Et, quelques heures plus tard, au moment de plier la lettre et de l’inclure en son diplomatique courrier. Chateaubriand, d’une haute écriture presque irritée, l’orne de ce rappel à l’ordre :

« P. -S. — Voilà la poste arrivée. Rien devons, ni de personne. Cela nous désole ! Tâchez donc de régulariser votre correspondance !... »
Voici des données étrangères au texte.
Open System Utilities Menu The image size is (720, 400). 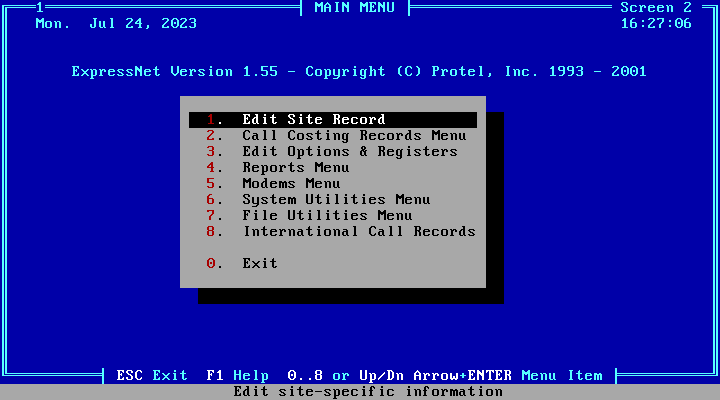(x=336, y=200)
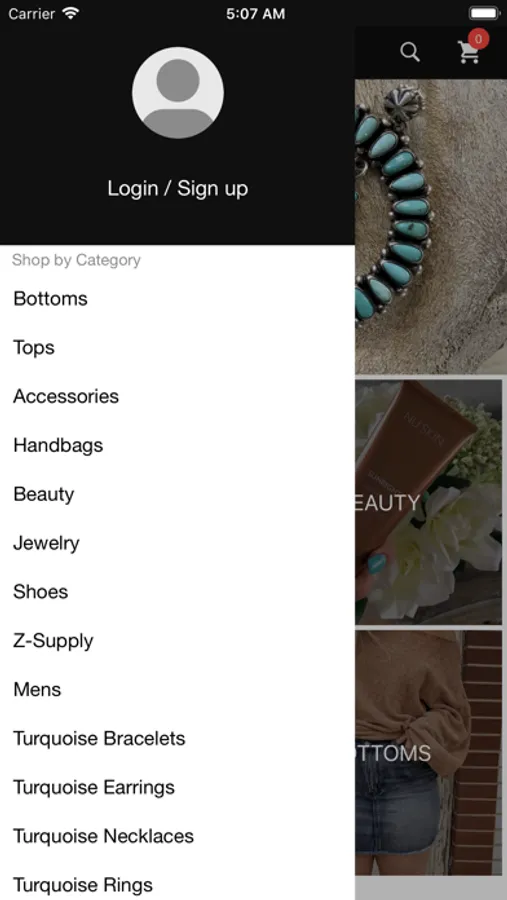This screenshot has width=507, height=900.
Task: Click Login / Sign up
Action: (178, 188)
Un deuil de famille, cependant, était la seule cause du silence où le vieillard un instant s’était enfermé. Nouvelle occasion, pour Chateaubriand, de lui envoyer des paroles affectueuses, et d’évoquer l’oasis de la rue d’Enfer :


Rome, 28 octobre 1828.

« J’ai appris, mon vieil ami, la mort de votre beau-fils, et la peine que cette mort vous a faite. Venez nous trouver ; nous tâcherons de vous consoler ; ou plutôt, faites, que nous rentrions bien vite dans notre solitude de l’Infirmerie. C’est là qu’il nous faut achever nos vieux jours ensemble. Je vous bâtirai pour vous et Adélaïde [1], un joli petit appartement dans la maison du jardinier, au bas du jardin. Je suis si las de courir le monde que si on ne me rappelle pas, bientôt, je reviendrai moi-même au gite... »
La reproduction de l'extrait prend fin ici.